Similarly, wherever U.S. troops are stationed in Afghanistan, they will land in the footprints or at ex-military bases of Taliban forces, Northern Front forces, Soviet Occupiers or other local or global imperialists, from Genghis Kahn to the British forces of the 19th centuries have fought their wars and left their genocidal marks. It is no accident of history that this very week, the most popular political magazine in Germany—DER SPIEGEL’s—cover story is called the “Cemetery of Empires” and the title refers, of course, to Afghanistan.

http://www.spiegel.de/spiegel/0,1518,ausg-4655,00.html

The subtitle for the “CEMETERY OF EMPIRES” is “Afghanistan: 200 Year War”.
The aim of that headline article is to attempts to explain why the Great Powers always collapse in the Hindu Kush highlands. In contrast, Hosseini’s novel, THE KITE RUNNER, ends more optimistically because, like Hosseini’s own life, the main protagonist, Amir, has become a bit Americanized and is hopeful in the year 2002 that 30 years of war in Afghanistan can be recovered from—“albeit slowly” [Amir recognizes this].

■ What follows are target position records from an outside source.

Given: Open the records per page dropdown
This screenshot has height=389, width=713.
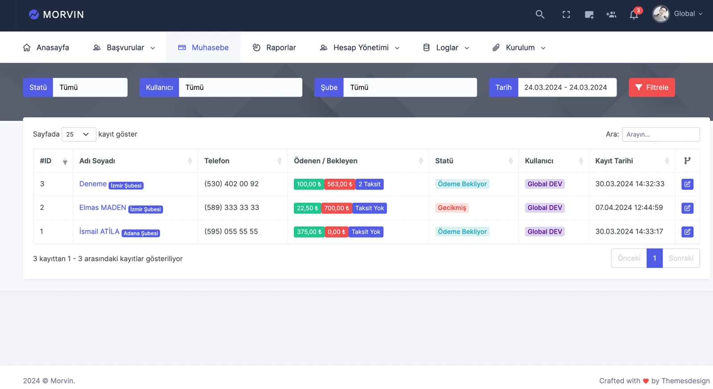Looking at the screenshot, I should (x=78, y=134).
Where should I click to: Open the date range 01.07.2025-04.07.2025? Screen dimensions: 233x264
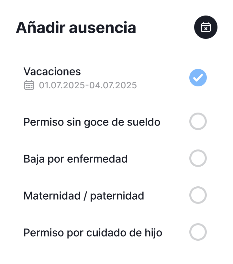click(88, 85)
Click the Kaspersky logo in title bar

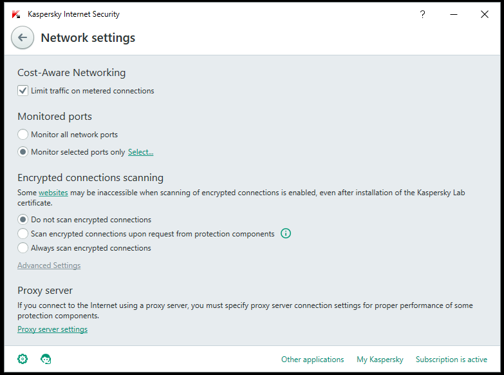click(x=16, y=14)

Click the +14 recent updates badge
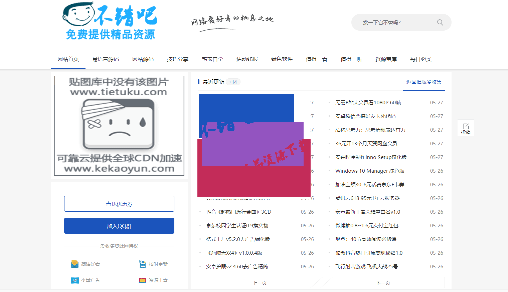pos(233,82)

http://www.npr.org/templates/story/story.php?storyId=113265255

Now, we readers are almost ten years further down the line in the 21st Century and most Germans this cold winter do not believe that either in the middle or long term, the mission of NATO forces in Afghanistan will succeed. Similarly, Americans are not so sure either. Nonetheless, NATO and America are readying to go several more rounds with their enemies in the Hindu Kush.

http://www.spiegel.de/international/world/0,1518,673790,00.html

Do the American soldiers and their NATO leaders really understand what Hosseini has shared in THE KITE RUNNER is that piece-by-piece the past can be overcome—however—such recovery takes decades and more importantly a will (or a strong desire) to change by all the hundreds of political and religious factions in Afghanistan?

http://www.spiegel.de/international/germany/0,1518,674081,00.html

Amir had the will to change and to do good. Do the thousands of other tribes, factions, victims, and perpetrators of Afghanistan?

http://www.spiegel.de/international/world/0,1518,674080,00.html


Perhaps NATO and American military’s want or desire to do good, but if the other participants don’t play, perhaps it is time to go home—like the other Great Powers before them.

http://yglesias.thinkprogress.org/archives/2009/11/public-skeptical-of-afghanistan-troop-increase.php?utm_source=feedburner&utm_medium=feed&utm_campaign=Feed%3A+matthewyglesias+%28Matthew+Yglesias%29



In Haiti we could do good—without even using many weapons. Why not do what is easier and more peaceful until the Afghanis can and actually desire to cooperate in overcoming their past sins?